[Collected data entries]
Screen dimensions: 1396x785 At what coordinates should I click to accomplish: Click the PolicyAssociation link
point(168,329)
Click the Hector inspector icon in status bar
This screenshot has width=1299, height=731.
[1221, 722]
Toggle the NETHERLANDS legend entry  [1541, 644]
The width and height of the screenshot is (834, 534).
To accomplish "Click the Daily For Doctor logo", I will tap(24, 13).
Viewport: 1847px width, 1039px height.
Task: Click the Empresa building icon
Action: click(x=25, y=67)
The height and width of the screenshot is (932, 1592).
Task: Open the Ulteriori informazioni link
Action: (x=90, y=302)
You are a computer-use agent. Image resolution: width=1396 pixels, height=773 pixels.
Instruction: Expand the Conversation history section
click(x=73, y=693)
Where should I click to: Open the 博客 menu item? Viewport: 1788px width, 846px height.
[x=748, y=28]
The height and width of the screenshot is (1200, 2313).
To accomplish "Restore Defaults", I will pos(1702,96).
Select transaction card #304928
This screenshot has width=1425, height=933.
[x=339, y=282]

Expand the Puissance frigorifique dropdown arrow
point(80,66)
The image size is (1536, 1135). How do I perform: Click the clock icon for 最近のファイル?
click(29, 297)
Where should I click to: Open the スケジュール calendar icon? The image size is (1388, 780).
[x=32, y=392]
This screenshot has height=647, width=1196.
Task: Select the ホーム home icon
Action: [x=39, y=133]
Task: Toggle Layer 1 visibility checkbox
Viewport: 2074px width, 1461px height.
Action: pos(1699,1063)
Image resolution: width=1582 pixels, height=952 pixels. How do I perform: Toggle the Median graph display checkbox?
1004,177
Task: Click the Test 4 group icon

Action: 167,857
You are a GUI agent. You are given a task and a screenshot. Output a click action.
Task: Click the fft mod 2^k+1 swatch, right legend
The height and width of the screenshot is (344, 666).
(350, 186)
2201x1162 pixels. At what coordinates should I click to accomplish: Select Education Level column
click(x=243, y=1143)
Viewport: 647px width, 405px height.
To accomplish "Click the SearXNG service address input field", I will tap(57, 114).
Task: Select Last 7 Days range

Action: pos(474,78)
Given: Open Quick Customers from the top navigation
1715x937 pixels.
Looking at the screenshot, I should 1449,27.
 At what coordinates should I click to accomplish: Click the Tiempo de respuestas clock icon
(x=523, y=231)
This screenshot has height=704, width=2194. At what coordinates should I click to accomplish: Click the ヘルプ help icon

## WHAT TO PRODUCE
Now write the data shown above out again, word for word.

## WRITTEN ANSWER
Screen dimensions: 1396x785 At what coordinates should I click to accomplish: Click the PolicyAssociation link
point(168,329)
Click the Hector inspector icon in status bar
This screenshot has width=1299, height=731.
[1221, 722]
Toggle the NETHERLANDS legend entry  [1541, 644]
The width and height of the screenshot is (834, 534).
To accomplish "Click the Daily For Doctor logo", I will tap(24, 13).
Viewport: 1847px width, 1039px height.
Task: Click the Empresa building icon
Action: click(x=25, y=67)
The height and width of the screenshot is (932, 1592).
Task: Open the Ulteriori informazioni link
Action: (x=90, y=302)
You are a computer-use agent. Image resolution: width=1396 pixels, height=773 pixels.
Instruction: Expand the Conversation history section
click(x=73, y=693)
Where should I click to: Open the 博客 menu item? Viewport: 1788px width, 846px height.
[x=748, y=28]
The height and width of the screenshot is (1200, 2313).
To accomplish "Restore Defaults", I will pos(1702,96).
Select transaction card #304928
This screenshot has width=1425, height=933.
[x=339, y=282]

Expand the Puissance frigorifique dropdown arrow
point(80,66)
The image size is (1536, 1135). How do I perform: Click the clock icon for 最近のファイル?
click(29, 297)
Where should I click to: Open the スケジュール calendar icon? The image size is (1388, 780).
[x=32, y=392]
This screenshot has height=647, width=1196.
Task: Select the ホーム home icon
Action: [x=39, y=133]
Task: Toggle Layer 1 visibility checkbox
Viewport: 2074px width, 1461px height.
Action: pos(1699,1063)
Image resolution: width=1582 pixels, height=952 pixels. How do I perform: Toggle the Median graph display checkbox?
1004,177
Task: Click the Test 4 group icon

Action: 167,857
You are a GUI agent. You are given a task and a screenshot. Output a click action.
Task: Click the fft mod 2^k+1 swatch, right legend
The height and width of the screenshot is (344, 666).
(350, 186)
2201x1162 pixels. At what coordinates should I click to accomplish: Select Education Level column
click(x=243, y=1143)
Viewport: 647px width, 405px height.
To accomplish "Click the SearXNG service address input field", I will tap(57, 114).
Task: Select Last 7 Days range

Action: pos(474,78)
Given: Open Quick Customers from the top navigation
1715x937 pixels.
Looking at the screenshot, I should 1449,27.
 At what coordinates should I click to accomplish: Click the Tiempo de respuestas clock icon
(x=523, y=231)
This screenshot has height=704, width=2194. At what coordinates should I click to accomplish: Click the ヘルプ help icon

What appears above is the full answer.